I seriously doubt it.
Now that the dust has settled on last night's iOS 6 announcements, much of the attention is focused not on Siri for iPad or Facetime for 3G, but Passbook.
For those of you that missed it, Passbook aggregates together various m-commerce applications in one place so that users can simply flash a QR code or similar at a participating retailer to redeem their offer.
There's nothing innovative about this per se since all these partners are, by implication, already running these offers and apps.
What it does do is what Apple always does: makes the whole thing easier.
So instead of managing a growing number of discrete siloed loyalty or payment apps across different parts of your phone screen, they can all now be in one place.
And not only that, Apple will make sure that these products are real-time/location-enhanced so that they display when the user is in the relevant shop/airport etc. They can even do so from the lock screen. The effect is to shave even more time off the process of looking for an app and opening it.
As usual, Apple has acted pretty smartly here. In a sense it's learning from what happened with plastic, where a craze for individual store cards burned brightly for a while before consumers got fed up and consolidated around a smaller number.
It's easy to see early adopting iPhone users embracing this enthusiastically.
But there's so much in it for Apple too. All those partners will be excited about the inevitable surge in consumer sign-ups prompted by Passbook. But you can bet Apple will keep the data about what its users buy and where they travel.
In fact, it's not hard to imagine conflicts emerging from this. Could retailers follow publishers in objecting to Apple's ownership of this data? I wouldn't be surprised.

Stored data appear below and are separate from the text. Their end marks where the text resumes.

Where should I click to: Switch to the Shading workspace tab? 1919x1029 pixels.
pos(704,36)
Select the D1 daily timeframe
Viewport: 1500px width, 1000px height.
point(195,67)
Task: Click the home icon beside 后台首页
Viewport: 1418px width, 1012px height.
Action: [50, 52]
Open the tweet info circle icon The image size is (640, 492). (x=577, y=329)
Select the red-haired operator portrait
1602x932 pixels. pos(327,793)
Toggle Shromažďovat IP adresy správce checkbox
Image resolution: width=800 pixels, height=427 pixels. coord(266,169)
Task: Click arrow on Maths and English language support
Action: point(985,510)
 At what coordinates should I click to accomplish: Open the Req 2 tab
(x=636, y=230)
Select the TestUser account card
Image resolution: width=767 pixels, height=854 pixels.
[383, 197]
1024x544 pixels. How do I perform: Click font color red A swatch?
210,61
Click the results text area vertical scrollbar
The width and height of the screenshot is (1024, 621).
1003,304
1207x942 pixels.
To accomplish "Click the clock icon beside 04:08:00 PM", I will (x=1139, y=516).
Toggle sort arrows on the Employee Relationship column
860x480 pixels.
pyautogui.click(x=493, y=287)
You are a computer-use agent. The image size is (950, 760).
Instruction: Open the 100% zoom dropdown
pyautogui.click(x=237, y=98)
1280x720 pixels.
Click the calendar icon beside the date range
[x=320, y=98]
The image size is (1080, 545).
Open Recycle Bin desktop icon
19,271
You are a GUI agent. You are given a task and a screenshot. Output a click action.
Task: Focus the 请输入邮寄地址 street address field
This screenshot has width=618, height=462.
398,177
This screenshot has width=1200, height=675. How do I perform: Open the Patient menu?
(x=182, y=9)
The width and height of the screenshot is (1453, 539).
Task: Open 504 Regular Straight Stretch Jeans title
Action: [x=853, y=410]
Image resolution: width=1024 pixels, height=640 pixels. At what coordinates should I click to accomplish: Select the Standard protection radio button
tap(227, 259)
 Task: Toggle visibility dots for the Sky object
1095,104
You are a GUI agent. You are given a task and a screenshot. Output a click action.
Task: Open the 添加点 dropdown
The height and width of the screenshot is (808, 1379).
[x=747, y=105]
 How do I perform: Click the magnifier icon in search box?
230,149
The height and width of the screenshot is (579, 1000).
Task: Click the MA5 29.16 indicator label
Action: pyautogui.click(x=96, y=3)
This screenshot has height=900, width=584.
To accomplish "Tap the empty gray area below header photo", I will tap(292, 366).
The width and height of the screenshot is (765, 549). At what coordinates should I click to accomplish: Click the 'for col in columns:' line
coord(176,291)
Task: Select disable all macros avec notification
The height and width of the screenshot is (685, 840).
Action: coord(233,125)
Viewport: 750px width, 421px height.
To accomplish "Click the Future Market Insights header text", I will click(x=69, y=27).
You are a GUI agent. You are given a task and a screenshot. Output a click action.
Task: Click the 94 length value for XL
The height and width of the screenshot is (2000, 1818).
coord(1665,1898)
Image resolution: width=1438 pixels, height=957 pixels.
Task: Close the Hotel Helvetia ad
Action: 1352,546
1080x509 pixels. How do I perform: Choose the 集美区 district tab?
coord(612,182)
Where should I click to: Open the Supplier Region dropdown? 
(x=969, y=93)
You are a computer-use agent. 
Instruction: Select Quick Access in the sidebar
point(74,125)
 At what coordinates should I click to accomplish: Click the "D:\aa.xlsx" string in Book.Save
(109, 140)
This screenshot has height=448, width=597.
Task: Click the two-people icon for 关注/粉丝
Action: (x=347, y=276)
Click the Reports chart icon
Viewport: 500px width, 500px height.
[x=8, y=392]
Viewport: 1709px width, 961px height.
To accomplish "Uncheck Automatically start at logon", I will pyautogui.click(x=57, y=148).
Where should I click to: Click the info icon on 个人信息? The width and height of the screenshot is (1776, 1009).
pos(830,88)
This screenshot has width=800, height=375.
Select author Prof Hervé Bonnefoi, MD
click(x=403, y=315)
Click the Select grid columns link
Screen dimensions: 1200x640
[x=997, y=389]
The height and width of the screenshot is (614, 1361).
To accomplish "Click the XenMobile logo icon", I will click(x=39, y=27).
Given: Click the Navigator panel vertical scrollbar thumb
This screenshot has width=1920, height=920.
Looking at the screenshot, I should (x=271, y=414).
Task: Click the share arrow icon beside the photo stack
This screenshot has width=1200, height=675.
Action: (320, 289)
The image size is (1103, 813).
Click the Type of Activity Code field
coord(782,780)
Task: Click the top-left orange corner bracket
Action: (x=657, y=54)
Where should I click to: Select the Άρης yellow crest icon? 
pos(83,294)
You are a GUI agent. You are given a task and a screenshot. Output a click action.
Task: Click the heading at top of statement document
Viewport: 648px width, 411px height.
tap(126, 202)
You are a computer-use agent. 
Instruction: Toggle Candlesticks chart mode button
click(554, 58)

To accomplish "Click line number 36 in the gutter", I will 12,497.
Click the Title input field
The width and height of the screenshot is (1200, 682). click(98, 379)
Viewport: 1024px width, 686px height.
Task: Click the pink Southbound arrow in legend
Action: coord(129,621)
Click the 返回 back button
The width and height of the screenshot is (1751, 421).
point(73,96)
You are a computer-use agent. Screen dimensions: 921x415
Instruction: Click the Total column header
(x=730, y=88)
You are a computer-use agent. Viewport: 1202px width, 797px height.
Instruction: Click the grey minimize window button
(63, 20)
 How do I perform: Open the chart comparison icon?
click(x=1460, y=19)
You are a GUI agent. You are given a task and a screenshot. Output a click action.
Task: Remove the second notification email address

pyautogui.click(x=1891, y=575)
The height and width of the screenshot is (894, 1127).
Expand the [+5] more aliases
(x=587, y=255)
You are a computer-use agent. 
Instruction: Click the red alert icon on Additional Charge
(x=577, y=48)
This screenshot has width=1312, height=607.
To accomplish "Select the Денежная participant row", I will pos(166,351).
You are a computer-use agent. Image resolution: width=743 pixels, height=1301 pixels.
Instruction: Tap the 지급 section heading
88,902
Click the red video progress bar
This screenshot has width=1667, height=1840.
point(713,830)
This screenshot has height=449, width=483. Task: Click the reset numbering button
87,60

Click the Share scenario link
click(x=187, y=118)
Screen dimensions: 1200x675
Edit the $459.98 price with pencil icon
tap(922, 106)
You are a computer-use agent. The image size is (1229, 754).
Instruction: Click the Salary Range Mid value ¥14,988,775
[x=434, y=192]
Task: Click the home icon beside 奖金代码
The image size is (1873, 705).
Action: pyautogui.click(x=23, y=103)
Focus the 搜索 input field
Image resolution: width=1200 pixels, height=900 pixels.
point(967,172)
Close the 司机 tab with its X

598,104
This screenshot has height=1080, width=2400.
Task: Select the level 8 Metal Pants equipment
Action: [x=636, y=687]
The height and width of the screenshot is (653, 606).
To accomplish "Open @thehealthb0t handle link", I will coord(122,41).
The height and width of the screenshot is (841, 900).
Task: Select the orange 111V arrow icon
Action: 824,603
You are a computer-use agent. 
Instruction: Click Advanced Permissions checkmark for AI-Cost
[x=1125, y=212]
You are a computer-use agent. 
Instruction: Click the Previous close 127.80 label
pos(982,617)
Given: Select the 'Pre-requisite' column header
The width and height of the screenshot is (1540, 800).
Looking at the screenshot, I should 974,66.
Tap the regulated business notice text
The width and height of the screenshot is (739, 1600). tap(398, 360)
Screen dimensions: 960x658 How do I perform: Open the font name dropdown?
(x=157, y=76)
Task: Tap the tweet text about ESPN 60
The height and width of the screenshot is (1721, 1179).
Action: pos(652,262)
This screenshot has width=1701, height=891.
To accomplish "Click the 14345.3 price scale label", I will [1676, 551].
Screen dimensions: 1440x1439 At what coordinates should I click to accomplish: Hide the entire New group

But the billion dollar question is whether Passbook is Apple's stepping stone to a full blown iWallet?
At present, as far as I can see, payments can be processed using Passbook (at Starbucks for example, using a QR code) but Apple is not present anywhere in the process.
In this sense Passbook falls short of what many observers believe Apple is cooking up – ie the extension of iTunes into the high street.
The received wisdom is that Passbook will prepare the way for a much bigger launch, which will emerge when NFC is built into the expected iPhone 5 this summer.
In this scenario, iPhone users will be able to pay for goods at contactless NFC readers using their iTunes accounts, and the whole process will be sweetened by the fact that Passbook will get populated with location and time-specific offers.
I'm not sure.
History has proved Apple to be ruthlessly avaricious when it identifies a market it can dominate – phones, tablets, retail, recorded music, software.
But all these moves have one thing in common: they bolster the ecosystem that helps Apple sell more devices.
Turning iTunes into PayPal, it seems to me, invites a whole world of pain.
Does Apple really want to seek regulatory approval from a vast number of qwangos all over the world? Handle customer complaints? Issue refunds? Argue with retailers over who's at blame for the refund? Fight phishing scams?
Will it drop its 30 per cent rev share to compete with other payment channels?
Is it prepared to jeopardise the love people have for the Apple brand by entering a sector full of brands people hate?
The list goes on.
I could be very red-faced come the summer, when Apple buys Bank of America or summink.